The second volume of Henry Corbin’s “Iranian Islam” was unveiled with the presence of translator Reza Kouhkan, and editor Shahin Aavani.
At the beginning of the session, Aavani termed the book criteria for understanding the nature of research and methodology disregarding its specialized content. “All works of Corbin, especially this four-volume book are considered as a touchstone for international research. In this work he has made a research map according to which he proceeds. Bibliography and order dominate this collection and Corbin has referred to sources that are available only in manuscript forms,” she said.

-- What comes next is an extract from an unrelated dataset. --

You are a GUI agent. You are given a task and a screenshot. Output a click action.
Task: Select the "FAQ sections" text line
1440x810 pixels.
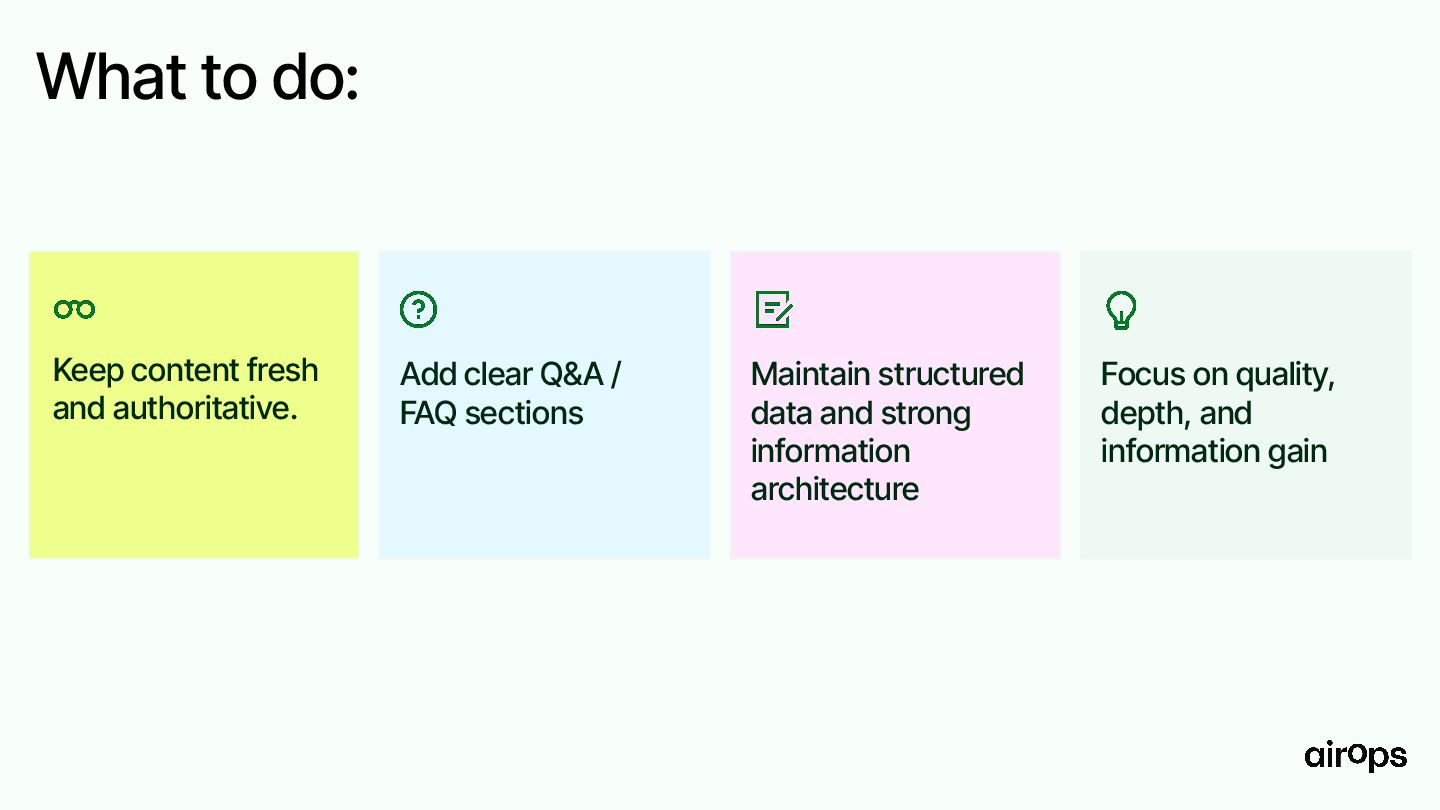[491, 413]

She went on to highlight the role of Stella Leenhardt Corbin, the wife of the French Orientalist and added: “Perhaps he could not have achieved all these without the help of his wife and this should make a model for al researchers.”

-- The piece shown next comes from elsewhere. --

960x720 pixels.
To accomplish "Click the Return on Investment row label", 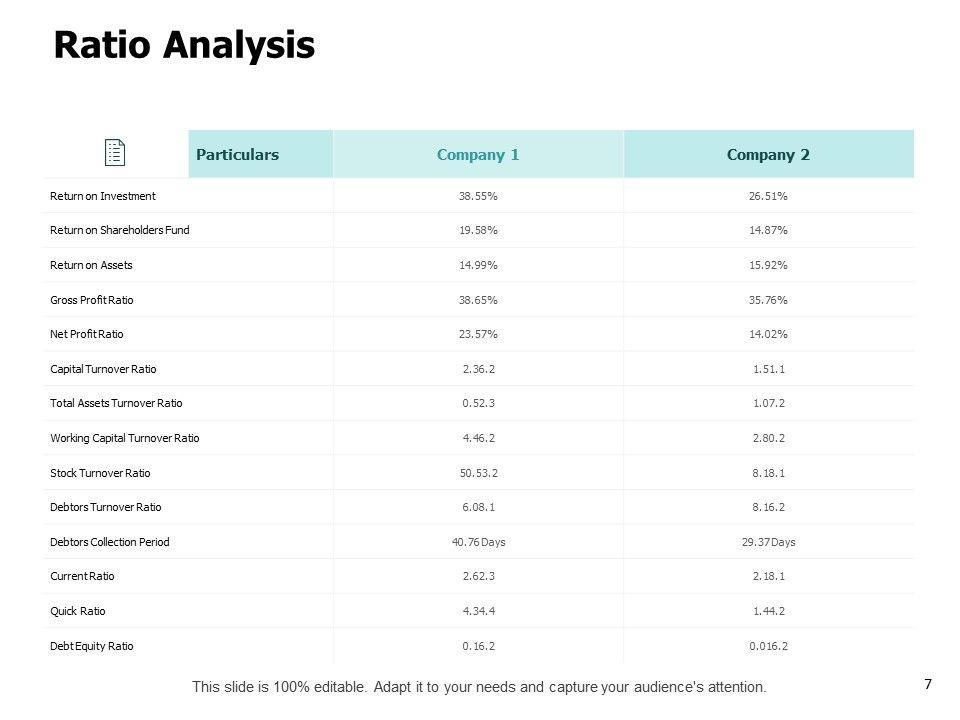I will (x=103, y=196).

Aavani added: “Corbin spent 20 whole years on compiling this collection and meantime he got access to sources that are of high value to Islamic philosophy researchers. The period extending from Mirdamad to Mirfendreski is the most unknown to us. By studying this period and introducing sources for that led to the compilation of five volumes of research by late Ashtiani.”
Considering the fact that most of our translations are made from English, translating such a deep and scholastic text from original French is a valuable endeavor, she added.
She added: “Corbin had intended the book for western audiences and therefore, he presented a critique of western thought here and there in the books. When translating the work, Kouhkan has completed the approach by offering necessary notes in the footnotes.”
Then Kouhkan presented an introduction to the book: “The French title of the book is ‘islam Iranien’ meaning ‘Iranian Islam’. But it has ethnic connotations that are not true. Therefore, I have retitled it in Persian as ‘Islam in the Land of Iran’.”
He continued: “Corbin is an orientalist and yet he is not. He was devoted to the orient and oriental Illuminationism and this book reveals a lot about and Shiism. Although Suhrevardi seemingly separated Illuminationism from Shiism, Corbin believes that Shiite beliefs dominate over it and that is why it has spread throughout the Shia world.”
Kouhkan regarded Corbin as a great elucidator and added: “Therefore I tried not to interfere with his method and remained loyal to his style in my Persian translation. In very few cases when Corbin addresses a western concept, I tried to add margins to the book to make it clear for Iranian audiences.”
“I believe that a translation is different than an elucidation. Unfortunately some translators tend to add notes to the original books arguing with the writer’s opinions. Avoiding this, I have tried to reflect the text to the readers as it is and therefore it should be regarded as a loyal translation,” he added.
Kouhkan went on to remark that Corbin’s research is scientific in the sense that he seeks the truth in his research. Spirituality is the gravity point of Corbin’s works. He tries to introduce a type of spirituality to western audiences that is already lost in their lives.”
He finally mentioned that in order to find the most appropriate equivalents in Persian, he has studied the etymology of the terms in Latin and Greek.
Henry Corbin’s “Iranian Islam” was unveiled last week at the central building of Fars Literary Agency with the presence of Reza Kouhkan and Shahin Aavani.